Apple’s ability to promote its own services like Apple Music, iCloud, and Apple Pay represents a meaningful competitive advantage. We looked at the three major music streaming services (Spotify, Apple Music, and Pandora) to quantify how iOS ownership impacts paid subscribers and market share.

  • In July, Tim Cook reported that Apple Music became the market leader in terms of paid subs in North America and Japan. We estimate Apple Music has 21m North American subs vs. Spotify at 20m.
  • Adjusting for addressable market (we estimate that 95%+ of Apple Music subscribers are on iOS), Apple is converting potential customers into paying customers at a rate 2.5x faster than Spotify.
  • Apple’s higher conversion rate can be attributed in part to iPhone owners having more disposable income compared to Android owners. A second, more material contributor is Apple’s ownership of iOS which distributes a seamlessly integrated music experience along with prompts to get iPhone owners to subscribe.
  • Spotify still controls the global paying music streaming market with about 62% share, down slightly from 65% in Sep-17. Apple has grown to 34% from 30% in Sep-17. Pandora has lost share from 6% to 4%.
  • Apple Music has room to grow with just 45m subs out of 780m active iPhone users (6%) paying for the service.

iOS Ownership Drives Market Share Gains

We looked at paying subscribers for the top three music platforms over the last 8 quarters to get a sense of conversion rates and market share trends. Spotify leads by a wide margin in global paid subs with 62% share, but Apple has gained 4% share in the last three quarters. Over the past 2 years, Apple Music has grown paid subs by 137% compared to 93% for Spotify and 45% for Pandora.

Apple Music Conversion Quickens, Spotify Stable

We found the average conversion rate for Spotify over the past 3 quarters to be 0.24% compared to 0.64% for Apple Music. This suggests that Apple Music has been 2.5x more effective at converting potential subs into paying customers. While Apple Music is available on Android, we estimate less than 5% of subs are on Android. This conversion has accelerated for Apple during that time. From Dec-16 to Sep-17 Apple Music converted an average of 0.35% vs. 0.64% from Dec-17 to Jun-18. Spotify converted at 0.22% vs. 0.24% from Dec-17 to Jun-18.

Conversion Rate Methodology

Here’s the logic: Spotify has more users, but they also have a lot more shots on goal because the service works well on both iOS and Android. Apple Music, while it is available to Android users, is more or less limited to unique iPhone owners (we estimate there are 780m). To find the conversion rate we divided the quarterly additions to paid subs by the total addressable market (which has been stable throughout this timeframe). While Apple Music is adding fewer users in absolute numbers, relative to their addressable market, they are converting potential users 2.5x more effectively.

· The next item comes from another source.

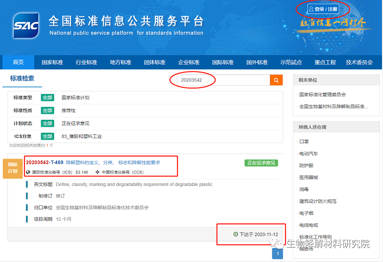Screen dimensions: 383x262
Task: Click the login/register user icon button
Action: (x=323, y=9)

This Strategy Applied to Other Services

Owning the OS and the hardware it runs on means Apple services are universally distributed (the Music app is preloaded on all iOS devices) and work seamlessly across devices (pick up where you left off on iPhone, Mac, HomePod). Users are also presented prompts to remind them to subscribe, which is managed through an Apple ID and paid for with Apple Pay. This strategy is a key driver of adoption of Apple services like their forthcoming original video content platform, iCloud, Apple Pay, Apple Music, and others.